Pantau - Anggota Komisi IV DPR RI Rahmat Saleh menyampaikan keprihatinan mendalam atas dampak bencana alam yang melanda sejumlah wilayah di Sumatera Barat dan menekankan pentingnya menjadikan pemulihan infrastruktur serta sektor pertanian sebagai prioritas nasional.
Infrastruktur Rusak dan Sawah Tertimbun Lumpur
Rahmat Saleh menegaskan bahwa kerusakan infrastruktur akibat bencana meliputi ratusan jembatan dan jalan yang rusak sehingga menghambat aktivitas masyarakat.
"Bapak Presiden yang kami hormati, ratusan infrastruktur jembatan dan jalan rusak akibat bencana ini.
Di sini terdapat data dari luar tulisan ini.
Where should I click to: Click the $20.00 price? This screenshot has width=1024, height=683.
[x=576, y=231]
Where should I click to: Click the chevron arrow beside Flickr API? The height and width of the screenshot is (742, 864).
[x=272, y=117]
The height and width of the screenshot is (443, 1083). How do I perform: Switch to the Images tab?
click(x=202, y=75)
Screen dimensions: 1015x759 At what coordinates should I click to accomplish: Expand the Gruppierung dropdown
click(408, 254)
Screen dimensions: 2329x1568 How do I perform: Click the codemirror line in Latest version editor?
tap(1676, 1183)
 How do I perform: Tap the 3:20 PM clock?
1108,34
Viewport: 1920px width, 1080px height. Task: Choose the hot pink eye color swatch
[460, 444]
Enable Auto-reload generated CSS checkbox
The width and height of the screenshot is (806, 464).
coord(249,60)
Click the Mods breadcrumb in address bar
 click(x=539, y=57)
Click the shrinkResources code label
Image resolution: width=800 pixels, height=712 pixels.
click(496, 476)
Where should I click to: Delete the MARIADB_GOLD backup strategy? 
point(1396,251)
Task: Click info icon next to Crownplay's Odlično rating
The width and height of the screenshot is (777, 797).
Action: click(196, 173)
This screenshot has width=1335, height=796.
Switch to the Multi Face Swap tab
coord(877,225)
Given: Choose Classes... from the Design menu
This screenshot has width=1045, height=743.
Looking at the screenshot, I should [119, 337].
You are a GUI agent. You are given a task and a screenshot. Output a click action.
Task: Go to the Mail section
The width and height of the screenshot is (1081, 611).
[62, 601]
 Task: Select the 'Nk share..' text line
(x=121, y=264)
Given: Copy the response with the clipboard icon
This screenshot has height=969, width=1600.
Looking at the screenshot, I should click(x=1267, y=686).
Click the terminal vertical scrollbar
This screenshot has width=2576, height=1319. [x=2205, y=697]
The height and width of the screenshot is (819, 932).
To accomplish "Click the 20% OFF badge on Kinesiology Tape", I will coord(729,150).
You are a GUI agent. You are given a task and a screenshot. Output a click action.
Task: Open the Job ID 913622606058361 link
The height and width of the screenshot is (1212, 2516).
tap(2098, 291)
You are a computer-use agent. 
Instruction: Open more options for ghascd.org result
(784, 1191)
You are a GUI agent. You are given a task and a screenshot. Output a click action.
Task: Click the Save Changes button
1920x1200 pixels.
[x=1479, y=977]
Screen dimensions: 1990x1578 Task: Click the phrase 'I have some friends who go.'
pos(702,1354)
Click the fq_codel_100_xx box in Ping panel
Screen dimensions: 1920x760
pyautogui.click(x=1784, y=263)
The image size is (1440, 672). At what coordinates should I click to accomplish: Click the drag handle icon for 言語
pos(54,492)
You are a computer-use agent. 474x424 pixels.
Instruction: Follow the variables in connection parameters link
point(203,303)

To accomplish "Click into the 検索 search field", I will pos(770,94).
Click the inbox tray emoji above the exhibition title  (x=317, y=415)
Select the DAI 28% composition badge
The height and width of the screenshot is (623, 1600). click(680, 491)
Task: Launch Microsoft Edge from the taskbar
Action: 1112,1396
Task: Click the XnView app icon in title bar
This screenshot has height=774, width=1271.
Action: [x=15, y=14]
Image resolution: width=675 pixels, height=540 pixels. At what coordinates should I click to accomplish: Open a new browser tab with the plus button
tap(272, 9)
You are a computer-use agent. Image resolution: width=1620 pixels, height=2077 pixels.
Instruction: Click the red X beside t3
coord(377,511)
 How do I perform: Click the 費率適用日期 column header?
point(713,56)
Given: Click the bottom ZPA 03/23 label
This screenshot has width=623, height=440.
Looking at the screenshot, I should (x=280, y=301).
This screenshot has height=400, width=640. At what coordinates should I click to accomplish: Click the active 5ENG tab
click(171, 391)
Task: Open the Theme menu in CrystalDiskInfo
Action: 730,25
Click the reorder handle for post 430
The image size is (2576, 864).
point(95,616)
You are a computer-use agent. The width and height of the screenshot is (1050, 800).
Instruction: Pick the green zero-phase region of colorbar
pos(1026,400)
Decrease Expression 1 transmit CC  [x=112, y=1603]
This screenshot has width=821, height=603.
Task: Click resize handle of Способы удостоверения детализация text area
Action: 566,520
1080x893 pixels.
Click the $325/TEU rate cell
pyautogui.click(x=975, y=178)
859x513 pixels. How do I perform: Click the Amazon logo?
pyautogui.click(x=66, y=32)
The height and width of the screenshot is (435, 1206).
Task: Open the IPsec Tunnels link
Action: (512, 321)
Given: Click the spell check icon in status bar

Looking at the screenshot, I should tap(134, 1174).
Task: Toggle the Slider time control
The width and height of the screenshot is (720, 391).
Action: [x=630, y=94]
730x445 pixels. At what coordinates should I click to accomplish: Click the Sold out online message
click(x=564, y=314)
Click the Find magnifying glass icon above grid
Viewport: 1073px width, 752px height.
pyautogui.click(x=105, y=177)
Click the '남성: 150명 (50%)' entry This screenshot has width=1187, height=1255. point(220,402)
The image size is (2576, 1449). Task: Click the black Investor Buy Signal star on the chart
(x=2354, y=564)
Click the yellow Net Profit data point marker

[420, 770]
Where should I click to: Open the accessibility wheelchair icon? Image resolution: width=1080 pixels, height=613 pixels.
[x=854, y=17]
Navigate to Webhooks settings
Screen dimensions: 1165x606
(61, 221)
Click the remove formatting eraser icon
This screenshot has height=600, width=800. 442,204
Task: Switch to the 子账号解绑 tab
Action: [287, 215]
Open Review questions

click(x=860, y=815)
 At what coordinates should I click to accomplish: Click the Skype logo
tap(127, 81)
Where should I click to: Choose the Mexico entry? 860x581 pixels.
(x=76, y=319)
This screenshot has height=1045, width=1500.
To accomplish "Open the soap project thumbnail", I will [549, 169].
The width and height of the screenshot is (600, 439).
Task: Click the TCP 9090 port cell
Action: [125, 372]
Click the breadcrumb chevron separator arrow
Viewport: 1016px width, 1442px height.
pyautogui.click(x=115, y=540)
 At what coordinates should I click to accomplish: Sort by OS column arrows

Selain itu, sektor pertanian, khususnya jaringan irigasi, tertimbun longsor. Hamparan ratusan ribu hektare sawah juga kini terkendala karena tertutup lumpur," ungkap Rahmat Saleh.
Ia menilai kondisi sawah yang tertutup lumpur menjadi persoalan serius karena berdampak langsung pada keberlangsungan hidup para petani.
"Hati saya terenyuh melihat hamparan sawah yang kini tertutup lumpur. Bagi saudara-saudara kita, sawah bukan sekadar lahan, tapi tumpuan hidup keluarga," ia mengungkapkan.
Dorong Bantuan Petani dan Pemulihan Ekonomi
Rahmat Saleh menyoroti bahwa kerugian akibat bencana tidak hanya bersifat fisik, tetapi juga berdampak besar terhadap sektor ekonomi masyarakat, khususnya petani.
Ia mendorong pemerintah memikirkan skema bantuan konkret bagi petani terdampak, baik melalui subsidi maupun penyediaan pekerjaan alternatif selama masa pemulihan.
"Kita dorong program subsidi dan solusi pekerjaan alternatif selama masa pemulihan ini. Selain pembangunan infrastruktur, prioritas kita adalah bagaimana para petani bisa kembali berdaya," ungkap Rahmat Saleh.
Ia menyampaikan bahwa pemerintah pusat melalui Kementerian Keuangan telah menyiapkan anggaran sebesar Rp60 triliun untuk penanganan bencana.
"Mudah-mudahan, insya Allah, anggaran ini menyasar program-program yang menjadi perhatian kita bersama. Dengan sinergi pemerintah pusat dan daerah, Sumatera Barat akan segera pulih. Mohon doa dan dukungannya," ia mengungkapkan.